Drewniane posadzki należą do najwytrzymalszych, jednak najczęściej po kilkunastu latach użytkowania wymagają renowacji – szlifowania, cyklinowania, malowania, lakierowania itp. Prace te możemy przeprowadzić pod warunkiem, że są one dobrze utrzymane, równo położone, nie są wypaczone, zawilgocone, uszkodzone czy zaatakowane przez szkodniki. Niestety, może się zdarzyć, że nasza drewniana posadzka będzie potrzebowała generalnego remontu. Czasem też trzeba naprawić głębsze warstwy podłogowe. Na szczęście mamy do wyboru wiele nowoczesnych materiałów i metod, więc nawet gruntowna przebudowa nie musi być uciążliwa. A może przy okazji remontu zastosujemy dodatkową izolację cieplną lub akustyczną lub zmienimy ogrzewanie na podłogowe? 

Odnowienie posadzki drewnianej

Jeśli deszczułki dobrze przylegają do podłoża, nie odstają i nie wypadają, na powierzchni nie ma niemożliwych do usunięcia plam lub znacznych ubytków, posadzkę wystarczy odnowić przez cyklinowanie i lakierownie. Mniejsze rysy i szczeliny możemy uzupełnić kitem do parkietów lub masą ze zmieszanego pyłu drzewnego (powstałego przy cyklinowaniu) i specjalnego płynu. Zaletą tego ostatniego rozwiązania jest to, że kolor powstałej masy idealnie pasuje do istniejącej posadzki. Cyklinowanie i lakierowanie najlepiej powierzyć profesjonalnej firmie, chociaż możemy pokusić się o samodzielnie wykonanie tych prac. Zaczynamy od wyszlifowania całej powierzchni za pomocą szlifierki taśmowej, do której przymocowany jest papier ścierny. Jego grubość zależy od stanu posadzki. Najczęściej na początku wykorzystuje się papier o granulacji 24-36, a na końcu 100- -120 – po każdym szlifowaniu stosuje się coraz drobniejszy papier ścierny. Szlifowanie pozwoli na pozbycie się starej warstwy wykończeniowej, zlikwiduje również wszelkie zabrudzenia i mniejsze uszkodzenia. Następnie drewno polerujemy – możemy wykorzystać specjalne polerki talerzowe. Pamiętajmy, aby przed polerowaniem i szlifowaniem wbić wystające gwoździe – zapobiegniemy w ten sposób uszkodzeniu narzędzi. Po pracy posadzkę należy dokładnie odkurzyć. Ostatnim etapem jest ponowne olejowanie lub lakierowanie. To też odpowiedni moment na ewentualną zmianę koloru posadzki. Jeśli zamierzamy nadać deskom nową barwę, szlifowanie musi być na tyle intensywne, by cała wierzchnia warstwa desek została usunięta – aż do surowego drewna. Inaczej zmiana koloru może się nie powieść. 
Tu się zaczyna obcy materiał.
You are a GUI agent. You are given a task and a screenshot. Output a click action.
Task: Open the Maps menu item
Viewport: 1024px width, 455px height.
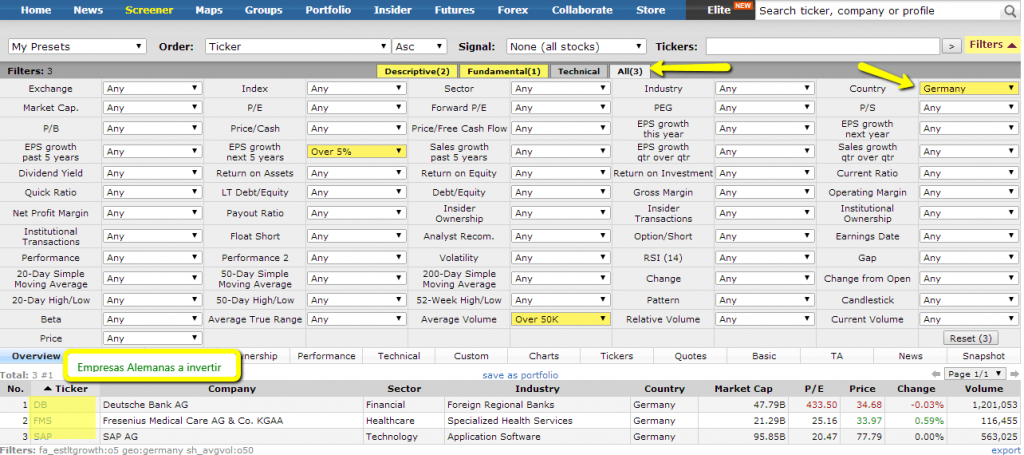209,10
Metody konserwatorskie należy dobierać w zależności od typu posadzki i stopnia zużycia

Preparaty barwiące

Posadzki drewniane możemy zabejcować. Na rynku jest wiele rodzajów bejc o różnych kolorach. Najlepiej wybrać produkt o przedłużonym czasie schnięcia, który zagwarantuje jakość i właściwy efekt bez nierówności oraz smug. Pamiętajmy, że do bejcowania nie możemy wykorzystywać bejcy np. do mebli – gdyż możemy tylko oszpecić naszą posadzkę. Innym sposobem zmiany koloru jest skorzystanie z olejowosku. W zależności od rodzaju, możemy nim wybielić podłogę lub ją przyciemnić. Olejowosk nie tylko barwi drewno, ale nadaje mu również ciepłego, satynowego odcienia. Jeśli sięgniemy po preparat z górnej półki, będziemy mieć gwarancję, że drewno wybarwi się równomiernie i nie powstaną przebarwienia. 

Nowa posadzka na starej

Najłatwiejszym i najszybszym rozwiązaniem jest przykrycie starej drewnianej posadzki nową okładziną, np. panelami podłogowymi, wykładziną czy płytkami ceramicznymi. Zabieg ten możemy przeprowadzić w sytuacji, gdy stara posadzka jest stabilna, równa, niezagrzybiona i nie ugina się pod ciężarem stąpających osób. Jeśli nie mamy pewności, co kryje się pod drewnianymi elementami, wyczuwamy woń pleśni lub drewniana posadzka trzeszczy, lepiej nie ryzykujmy. Może się bowiem okazać, że nierówna posadzka odkształci panele i pojawi się na nich grzyb. Najpewniejszym wyjściem z tej sytuacji jest zerwanie kolejnych warstw, aż do takiej, której stan nie budzi żadnych zastrzeżeń. Wadą układania nowej okładziny na starej jest podniesienie poziomu podłogi, dlatego materiał na nową posadzkę powinien być możliwie jak najcieńszy. Jednak i tak będziemy musieli podciąć skrzydło drzwi, a także zamontować listwę progową. Panele układamy na warstwie wyrównującej ze specjalnej pianki lub drewnopochodnych płyt podkładowych, natomiast mozaikę można do takich płyt przykleić. Przed przyklejeniem płytek ceramicznych warto lekko podziobać lub ponacinać starą powierzchnię, by uzyskać odpowiednią przyczepność. Co ważne, na drewnianej posadzce nie wolno kłaść wykładzin z PVC ani innych wykonanych z surowców nieprzepuszczających pary wodnej – może to doprowadzić do powstania nadmiernej wilgoci oraz zagrzybienia.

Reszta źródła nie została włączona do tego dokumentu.